PDA

Voir la version complète : voila a qui on a affaire



amar1
03/03/2016, 15h55
La cour des comptes rend un jugement le 8 aout 1983, publié dans le journal El Moudjahid, Bouteflika accusé de trahison et vol, aurait détourné la somme de 6 milliards de centimes d’ambassades et de representations consulaires algeriennes a l’etranger, solicité par la mafia algerienne, Bouteflika revient en 1999 autant que president, s’auto-aquite, dissou la cour des comptes, et tisse un immense reseau de corruption, protegeant les pillages commis par sa famille, ses ministres, ses Walis, et ses amis.

Voila un résumé simple de ce que est cet homme.



Le 22 décembre 1981, Bouteflika est poursuivi pour « gestion occulte de devises au niveau du ministère des Affaires étrangères» (entre 1965 et 1978) par la Cour des comptes.

Dans son arrêt définitif du 8 août 1983, la Cour des comptes donnait son verdict : « M. Abdelaziz Bouteflika a pratiqué à des fins frauduleuses une opération non conforme aux dispositions légales et réglementaires, commettant de ce fait des infractions prévues et punies par l’ordonnance n° 66-10 du 21 juin 1966 et les articles 424 et 425 du Code pénal. » (El Moudjahid du 9 août 1983.)

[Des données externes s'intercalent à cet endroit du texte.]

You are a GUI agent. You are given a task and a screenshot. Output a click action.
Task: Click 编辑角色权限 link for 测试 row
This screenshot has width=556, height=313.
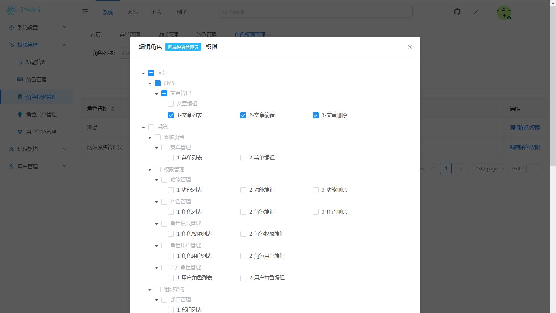click(x=524, y=128)
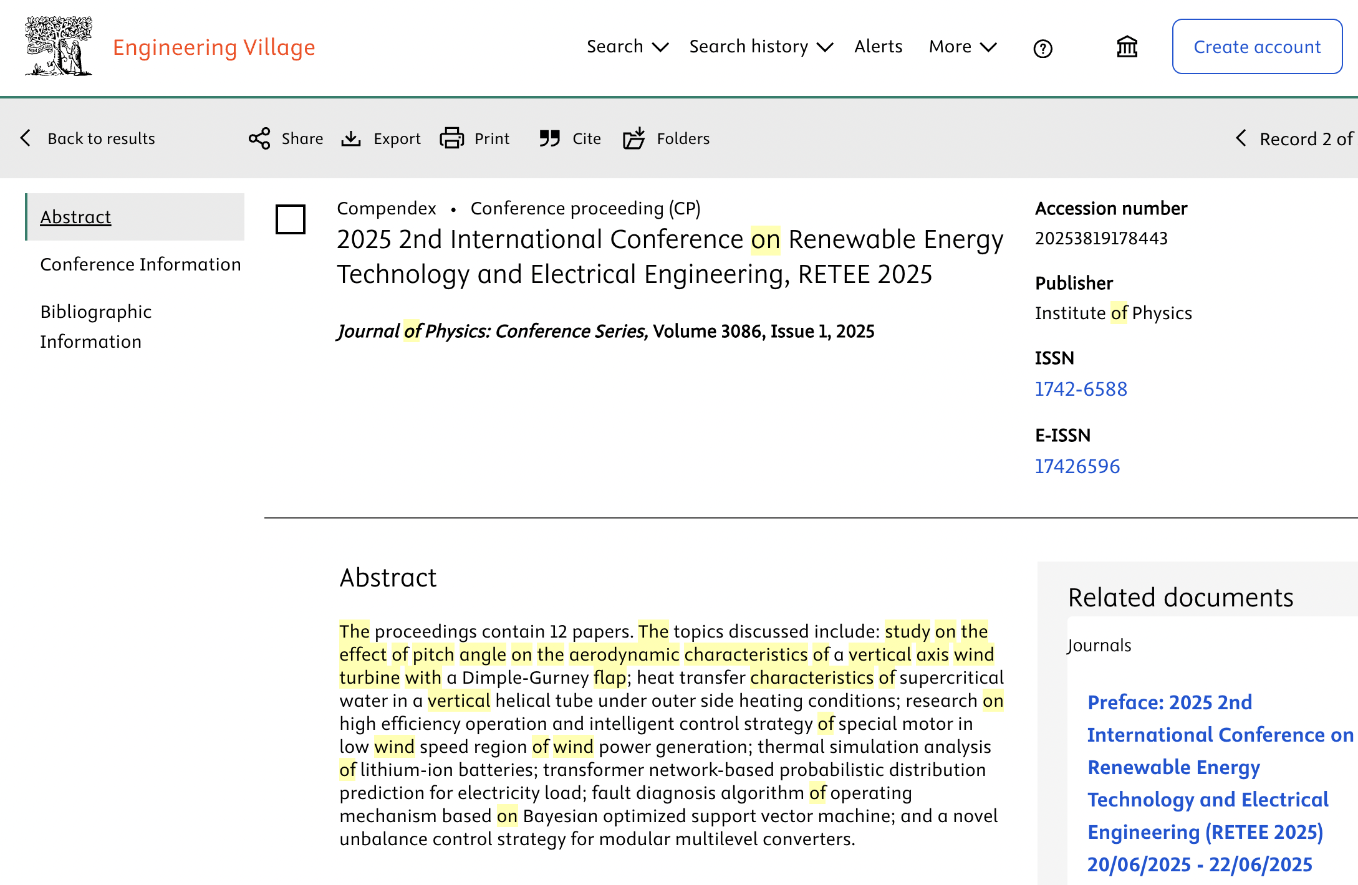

La Cour des comptes évaluait à « plus de 6 milliards de centimes » (l’équivalent de 100 milliards de centimes actuels) le montant dont Bouteflika restait redevable auprès du Trésor.
«Agissant alors en qualité de ministre des Affaires étrangères, M. Abdelaziz Bouteflika avait successivement ordonné aux chefs de missions diplomatiques et consulaires, par instructions n° 20 du 14 février 1966, n° 33 du 1er décembre 1966, n° 36 du 1er mai 1967, n° 68 du 1er octobre 1969 :
en 1966, de conserver au niveau des postes les soldes disponibles qui devront faire l’objet d’instructions ultérieures particulières ;
en 1967, d’ouvrir des comptes particuliers devant abriter ces disponibilités ;
en 1969, enfin, de procéder au transfert des reliquats disponibles vers deux comptes bancaires ouverts auprès de la Société des banques suisses, les reliquats des exercices ultérieurs devant désormais avoir la même destination. » (El Moudjahid du 9 août 1983.)